At the professional level, we can act through our professional associations such as PHAA.

If PHAA and other health organisations are to be effective in achieving our vision of well people in a well society on a well planet, we have to change how we play the game. Humanity is at a crossroads. Doing more of the same alone isn’t going to cut it. We must do differently.

Good government needs to become a central focus for PHAA and the broader public health movement. Getting good government is the unifying principle in achieving all our objectives for tacking obesity, substance use, road safety, climate disruption, diabetes, heart disease, other non-communicable diseases, biodiversity loss … the list goes on. If human civilisation collapses, most of that becomes irrelevant.
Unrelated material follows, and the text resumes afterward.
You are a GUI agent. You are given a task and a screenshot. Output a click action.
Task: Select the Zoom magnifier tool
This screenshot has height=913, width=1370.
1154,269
So as our professional organisation, I am inviting PHAA to put more resources into campaigning and advocating for better democratic institutions as a core component of public health action – enacting our new policy. And we need to promote the new story of how a democratic society can work.
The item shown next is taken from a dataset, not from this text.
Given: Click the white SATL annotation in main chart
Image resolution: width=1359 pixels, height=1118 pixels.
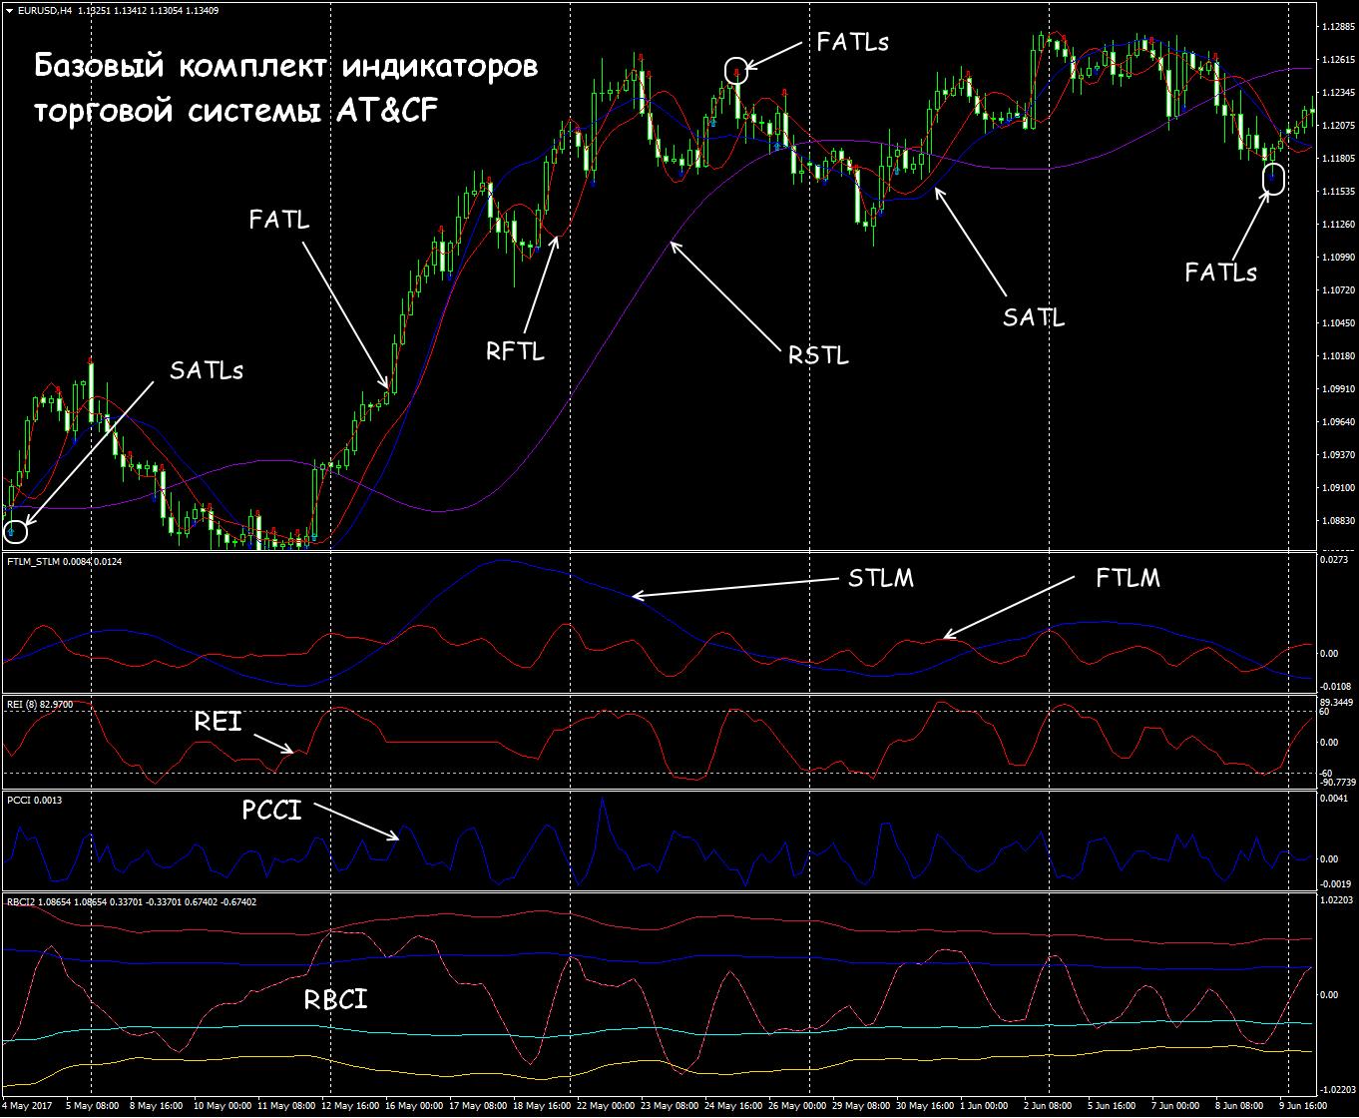Looking at the screenshot, I should (x=1034, y=318).
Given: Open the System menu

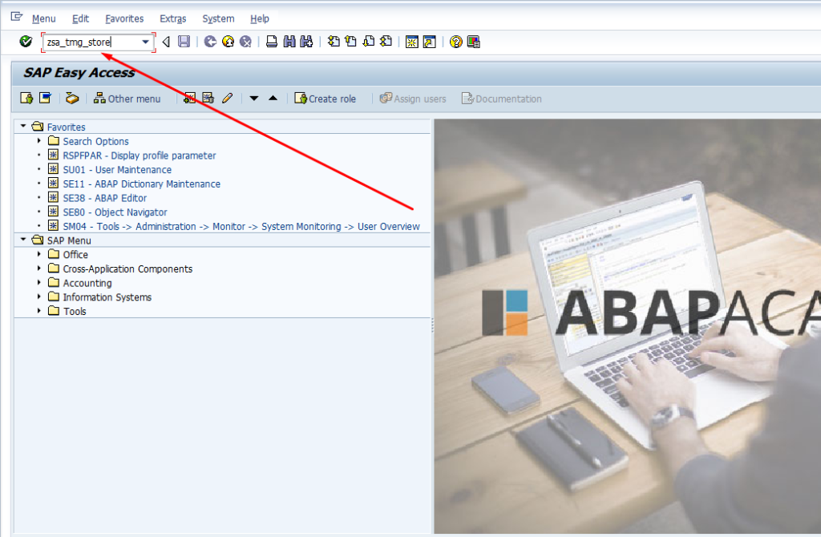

I acknowledge this presents some difficult choices for PHAA’s leadership and members. It means changing our priorities and operating strategy.

But this coming decade, it comes down to deciding if we want to keep losing our habitable planet and seeing the public’s health trashed, or whether we accept the difficult and indeed courageous challenge to help change the way politics is played in Australia, and indeed internationally, to ensure a well future for our species.

PHAA members, Board and staff need to have a conversation to work out if and how we can do this.

If you think that the ideas presented here are fanciful, then consider that over 30 electorates around Australia already have “Voices for” groups. They demonstrate that people want and are prepared to work for a community selected MP who is responsive and accountable to the local electorate and to vote them in over a party selected candidate.

Numerous groups are working for community selected independents for the House of Representatives and Senate. Active Democracy Australia is looking to support these and establish a network of Active Democracy Groups across electorates in Australia to get existing MPs and community working together.

PHAA needs to see if and how to promote and support these initiatives.

To return to some personal action.

The Australian Democracy Network has set up the #OurDemocracy campaign, which PHAA has signed on to, to push for stronger regulation of corporations in our politics.

With other groups they are promoting the Craig Reucassel documentary, the Big Deal, to raise awareness about corruption in Australian politics and support for the electorate-based democracy movement.

You can register to hold a local screening of the Big Deal, or watch it on the ABC on October 19 or on iView.

Change the game

In the current political economy, we are losing; that is failing to adequately protect and promote the public’s and the planet’s health.

To stop losing, we have to ‘change the game’.

Game change means to put more resources into changing the political system so it delivers good government for the public good.

The two means for change are:

  • To strengthen the institutions of good government, and
  • To help communities realise their power to select and work with MPs who will work with them for good governance and the public good.

Time is short. We need good government now for planetary health. This is our supporting and re-energising the public health agenda. Over to you.

Dr Peter Tait is a GP, a Clinical Senior Lecturer in Population Health at ANU Medical School and active with many public health and democracy organisations.